Hebrew Day Schools Praised As Best Way to Develop Jewish Leadership

Declaring that American education has failed to bring about “any significant changes” in the social order, Dr. Seymour P. Lachman, chairman of the Jewish Studies Committee for Secondary Schools of the American Association of Jewish Education, called today for a “basic reinterpretation of the value and importance of public education in enhancing rather than extinguishing a multi-cultural democratic experience.” Dr. Lachman, who is also a member of the New York City Board of Education, praised the Hebrew Day Schools as “the best available means by which to develop a permanent leadership cadre that is steeped in Jewish learning and knowledge.” Only in “such a total environment,” he told the 100 delegates to a study conference sponsored by the Synagogue Council of America, “can we most adequately and intelligently develop our own unique Judaic message with the broadest application to all human concerns.” He added that “What our troubled times might just need is the particular message of a Jewish education, with universal significance.”

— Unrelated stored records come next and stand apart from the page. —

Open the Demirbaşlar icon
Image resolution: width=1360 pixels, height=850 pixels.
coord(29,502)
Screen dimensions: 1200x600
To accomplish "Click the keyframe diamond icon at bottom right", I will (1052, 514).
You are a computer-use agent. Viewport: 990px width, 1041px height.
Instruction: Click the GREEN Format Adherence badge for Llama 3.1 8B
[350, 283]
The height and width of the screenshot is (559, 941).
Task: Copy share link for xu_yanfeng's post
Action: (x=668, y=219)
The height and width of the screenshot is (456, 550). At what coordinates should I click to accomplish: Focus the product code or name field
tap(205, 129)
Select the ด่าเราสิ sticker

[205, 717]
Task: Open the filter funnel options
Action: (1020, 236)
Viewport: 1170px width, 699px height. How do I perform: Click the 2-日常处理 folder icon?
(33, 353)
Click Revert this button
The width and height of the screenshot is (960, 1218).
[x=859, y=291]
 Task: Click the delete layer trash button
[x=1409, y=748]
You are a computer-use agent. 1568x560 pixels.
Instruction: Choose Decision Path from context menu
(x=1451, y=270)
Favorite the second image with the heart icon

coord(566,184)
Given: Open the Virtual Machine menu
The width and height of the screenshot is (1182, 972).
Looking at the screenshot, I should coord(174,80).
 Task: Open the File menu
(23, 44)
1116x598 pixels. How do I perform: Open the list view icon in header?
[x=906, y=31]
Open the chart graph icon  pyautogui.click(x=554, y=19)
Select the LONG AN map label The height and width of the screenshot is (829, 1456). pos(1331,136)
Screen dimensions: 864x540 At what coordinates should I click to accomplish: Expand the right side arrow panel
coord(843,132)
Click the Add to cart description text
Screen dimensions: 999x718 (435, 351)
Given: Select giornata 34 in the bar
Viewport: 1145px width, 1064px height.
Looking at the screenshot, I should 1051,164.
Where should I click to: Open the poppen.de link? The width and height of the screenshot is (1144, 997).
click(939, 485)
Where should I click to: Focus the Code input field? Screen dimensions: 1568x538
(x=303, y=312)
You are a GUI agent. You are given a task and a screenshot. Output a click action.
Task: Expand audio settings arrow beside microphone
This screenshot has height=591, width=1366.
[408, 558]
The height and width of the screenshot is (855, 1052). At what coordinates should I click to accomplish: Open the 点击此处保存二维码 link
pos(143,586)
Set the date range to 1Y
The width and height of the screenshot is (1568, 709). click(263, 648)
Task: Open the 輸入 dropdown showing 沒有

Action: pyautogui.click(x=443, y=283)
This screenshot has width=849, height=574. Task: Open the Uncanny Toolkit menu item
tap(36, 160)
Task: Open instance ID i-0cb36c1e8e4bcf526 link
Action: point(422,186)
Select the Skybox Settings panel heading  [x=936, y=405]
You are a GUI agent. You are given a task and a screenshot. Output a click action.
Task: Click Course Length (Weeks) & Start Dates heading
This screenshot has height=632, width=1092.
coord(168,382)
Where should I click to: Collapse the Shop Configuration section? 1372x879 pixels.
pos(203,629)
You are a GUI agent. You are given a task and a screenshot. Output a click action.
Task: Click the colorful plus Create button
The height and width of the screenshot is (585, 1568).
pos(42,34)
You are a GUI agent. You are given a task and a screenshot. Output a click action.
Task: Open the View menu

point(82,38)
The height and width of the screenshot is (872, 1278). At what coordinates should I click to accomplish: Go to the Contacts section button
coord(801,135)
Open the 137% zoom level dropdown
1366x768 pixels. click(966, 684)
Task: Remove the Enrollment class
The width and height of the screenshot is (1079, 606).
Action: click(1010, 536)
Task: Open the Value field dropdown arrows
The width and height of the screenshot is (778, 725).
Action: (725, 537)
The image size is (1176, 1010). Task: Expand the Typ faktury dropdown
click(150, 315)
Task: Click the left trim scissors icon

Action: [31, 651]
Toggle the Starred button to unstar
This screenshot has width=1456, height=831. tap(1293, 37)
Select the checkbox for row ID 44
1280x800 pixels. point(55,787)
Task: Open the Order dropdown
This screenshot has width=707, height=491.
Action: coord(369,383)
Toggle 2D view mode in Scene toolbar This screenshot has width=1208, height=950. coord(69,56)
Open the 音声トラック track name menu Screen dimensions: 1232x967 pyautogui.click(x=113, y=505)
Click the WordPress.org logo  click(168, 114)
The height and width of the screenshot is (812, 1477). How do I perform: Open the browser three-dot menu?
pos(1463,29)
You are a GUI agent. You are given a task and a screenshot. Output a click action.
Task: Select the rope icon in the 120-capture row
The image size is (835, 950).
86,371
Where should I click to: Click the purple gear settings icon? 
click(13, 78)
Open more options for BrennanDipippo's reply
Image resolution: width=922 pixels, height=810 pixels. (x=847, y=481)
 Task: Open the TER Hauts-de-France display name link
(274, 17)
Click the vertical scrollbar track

Referring to the role of public education, Dr. Lachman said there must be “an encouragement of authentic group identification if the diversity of our American democratic society is to be continued.” The phenomenon of cultural pluralism will have to be more readily understood and incorporated within the curriculum, he observed. “The new pluralism might also emphasize a strengthening of religious pluralism.” Dr. Lachman noted. He endorsed the so-called dual enrollment, or shared-time, plan, under which a child takes his religious classes in a religious school and his secular subjects in a public school. “The plan has the decided dual advantage of clearly not using public funds for direct religious instruction, and leaves the religious schools free of government control,” he said. Dr. Lachman also stated: “We, as Jews who value the tradition of education in all its aspects, must demand the support of education by all levels of government, especially the federal government.” But, he cautioned his audience, “the expenditure of increased sums does not guarantee the delivery of more and better service,” and thus “accountability and productivity must be considered to a greater extent than heretofore.”